What is asked:
Please go through all the records below and swap "computer-use agent" for "desktop automation agent" wherever it appears, leaving everything else unchanged.

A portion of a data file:
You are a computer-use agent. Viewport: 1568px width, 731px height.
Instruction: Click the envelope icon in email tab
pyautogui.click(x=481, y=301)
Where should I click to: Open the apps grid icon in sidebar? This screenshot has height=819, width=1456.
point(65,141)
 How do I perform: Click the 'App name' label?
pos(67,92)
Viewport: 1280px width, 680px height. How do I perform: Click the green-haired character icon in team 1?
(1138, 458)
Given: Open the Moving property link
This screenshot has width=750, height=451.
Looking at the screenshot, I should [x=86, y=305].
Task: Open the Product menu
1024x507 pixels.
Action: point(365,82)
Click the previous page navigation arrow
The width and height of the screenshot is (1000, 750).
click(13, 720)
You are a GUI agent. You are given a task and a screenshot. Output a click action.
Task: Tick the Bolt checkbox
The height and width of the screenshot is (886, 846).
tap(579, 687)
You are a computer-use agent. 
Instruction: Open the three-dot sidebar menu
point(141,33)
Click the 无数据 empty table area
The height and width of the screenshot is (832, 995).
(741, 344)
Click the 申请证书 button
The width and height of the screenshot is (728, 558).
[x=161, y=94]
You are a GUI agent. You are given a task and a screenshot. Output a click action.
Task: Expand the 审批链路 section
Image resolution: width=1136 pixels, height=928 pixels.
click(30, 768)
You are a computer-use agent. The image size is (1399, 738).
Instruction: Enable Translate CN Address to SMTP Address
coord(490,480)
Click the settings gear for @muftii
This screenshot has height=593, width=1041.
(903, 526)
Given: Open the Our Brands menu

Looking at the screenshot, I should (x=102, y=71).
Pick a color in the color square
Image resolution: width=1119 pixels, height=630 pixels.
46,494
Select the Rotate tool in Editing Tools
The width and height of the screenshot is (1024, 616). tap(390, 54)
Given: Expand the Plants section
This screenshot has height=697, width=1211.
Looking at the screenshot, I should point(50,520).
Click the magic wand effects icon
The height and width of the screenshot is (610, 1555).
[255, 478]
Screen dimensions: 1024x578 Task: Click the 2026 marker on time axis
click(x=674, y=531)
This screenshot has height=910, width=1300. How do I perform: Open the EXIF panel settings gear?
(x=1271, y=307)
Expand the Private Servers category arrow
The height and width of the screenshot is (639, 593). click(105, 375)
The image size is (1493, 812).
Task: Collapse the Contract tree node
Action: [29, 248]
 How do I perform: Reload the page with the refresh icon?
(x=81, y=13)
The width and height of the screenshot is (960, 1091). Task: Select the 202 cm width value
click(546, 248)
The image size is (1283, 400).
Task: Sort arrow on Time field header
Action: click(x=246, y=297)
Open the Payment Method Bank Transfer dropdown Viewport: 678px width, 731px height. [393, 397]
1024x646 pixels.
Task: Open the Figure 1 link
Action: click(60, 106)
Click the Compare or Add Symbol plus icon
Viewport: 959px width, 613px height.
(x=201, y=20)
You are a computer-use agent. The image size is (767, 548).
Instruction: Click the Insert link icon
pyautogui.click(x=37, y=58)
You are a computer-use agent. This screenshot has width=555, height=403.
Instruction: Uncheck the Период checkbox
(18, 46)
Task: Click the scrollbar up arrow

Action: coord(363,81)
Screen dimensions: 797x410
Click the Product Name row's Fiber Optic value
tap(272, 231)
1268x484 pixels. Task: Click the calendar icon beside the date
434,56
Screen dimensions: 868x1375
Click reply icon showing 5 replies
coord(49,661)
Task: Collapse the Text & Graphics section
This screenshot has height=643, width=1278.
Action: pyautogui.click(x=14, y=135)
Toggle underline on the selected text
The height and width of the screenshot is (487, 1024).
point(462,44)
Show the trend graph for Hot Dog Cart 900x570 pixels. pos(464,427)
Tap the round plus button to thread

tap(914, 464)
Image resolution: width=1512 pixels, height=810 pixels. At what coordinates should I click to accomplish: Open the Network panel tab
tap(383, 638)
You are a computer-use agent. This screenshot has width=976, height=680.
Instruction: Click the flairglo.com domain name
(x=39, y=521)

Problem solution:
You are a desktop automation agent. Viewport: 1568px width, 731px height.
Instruction: Click the envelope icon in email tab
pyautogui.click(x=481, y=301)
Where should I click to: Open the apps grid icon in sidebar? This screenshot has height=819, width=1456.
point(65,141)
 How do I perform: Click the 'App name' label?
pos(67,92)
Viewport: 1280px width, 680px height. How do I perform: Click the green-haired character icon in team 1?
(1138, 458)
Given: Open the Moving property link
This screenshot has width=750, height=451.
Looking at the screenshot, I should [x=86, y=305].
Task: Open the Product menu
1024x507 pixels.
Action: point(365,82)
Click the previous page navigation arrow
The width and height of the screenshot is (1000, 750).
click(13, 720)
You are a GUI agent. You are given a task and a screenshot. Output a click action.
Task: Tick the Bolt checkbox
The height and width of the screenshot is (886, 846).
tap(579, 687)
You are a desktop automation agent. 
Instruction: Open the three-dot sidebar menu
point(141,33)
Click the 无数据 empty table area
The height and width of the screenshot is (832, 995).
(741, 344)
Click the 申请证书 button
The width and height of the screenshot is (728, 558).
[x=161, y=94]
You are a GUI agent. You are given a task and a screenshot. Output a click action.
Task: Expand the 审批链路 section
Image resolution: width=1136 pixels, height=928 pixels.
click(30, 768)
You are a desktop automation agent. The image size is (1399, 738).
Instruction: Enable Translate CN Address to SMTP Address
coord(490,480)
Click the settings gear for @muftii
This screenshot has height=593, width=1041.
(903, 526)
Given: Open the Our Brands menu

Looking at the screenshot, I should (x=102, y=71).
Pick a color in the color square
Image resolution: width=1119 pixels, height=630 pixels.
46,494
Select the Rotate tool in Editing Tools
The width and height of the screenshot is (1024, 616). tap(390, 54)
Given: Expand the Plants section
This screenshot has height=697, width=1211.
Looking at the screenshot, I should point(50,520).
Click the magic wand effects icon
The height and width of the screenshot is (610, 1555).
[255, 478]
Screen dimensions: 1024x578 Task: Click the 2026 marker on time axis
click(x=674, y=531)
This screenshot has height=910, width=1300. How do I perform: Open the EXIF panel settings gear?
(x=1271, y=307)
Expand the Private Servers category arrow
The height and width of the screenshot is (639, 593). click(105, 375)
The image size is (1493, 812).
Task: Collapse the Contract tree node
Action: [29, 248]
 How do I perform: Reload the page with the refresh icon?
(x=81, y=13)
The width and height of the screenshot is (960, 1091). Task: Select the 202 cm width value
click(546, 248)
The image size is (1283, 400).
Task: Sort arrow on Time field header
Action: click(x=246, y=297)
Open the Payment Method Bank Transfer dropdown Viewport: 678px width, 731px height. [393, 397]
1024x646 pixels.
Task: Open the Figure 1 link
Action: click(60, 106)
Click the Compare or Add Symbol plus icon
Viewport: 959px width, 613px height.
(x=201, y=20)
You are a desktop automation agent. The image size is (767, 548).
Instruction: Click the Insert link icon
pyautogui.click(x=37, y=58)
You are a desktop automation agent. This screenshot has width=555, height=403.
Instruction: Uncheck the Период checkbox
(18, 46)
Task: Click the scrollbar up arrow

Action: coord(363,81)
Screen dimensions: 797x410
Click the Product Name row's Fiber Optic value
tap(272, 231)
1268x484 pixels. Task: Click the calendar icon beside the date
434,56
Screen dimensions: 868x1375
Click reply icon showing 5 replies
coord(49,661)
Task: Collapse the Text & Graphics section
This screenshot has height=643, width=1278.
Action: pyautogui.click(x=14, y=135)
Toggle underline on the selected text
The height and width of the screenshot is (487, 1024).
point(462,44)
Show the trend graph for Hot Dog Cart 900x570 pixels. pos(464,427)
Tap the round plus button to thread

tap(914, 464)
Image resolution: width=1512 pixels, height=810 pixels. At what coordinates should I click to accomplish: Open the Network panel tab
tap(383, 638)
You are a desktop automation agent. This screenshot has width=976, height=680.
Instruction: Click the flairglo.com domain name
(x=39, y=521)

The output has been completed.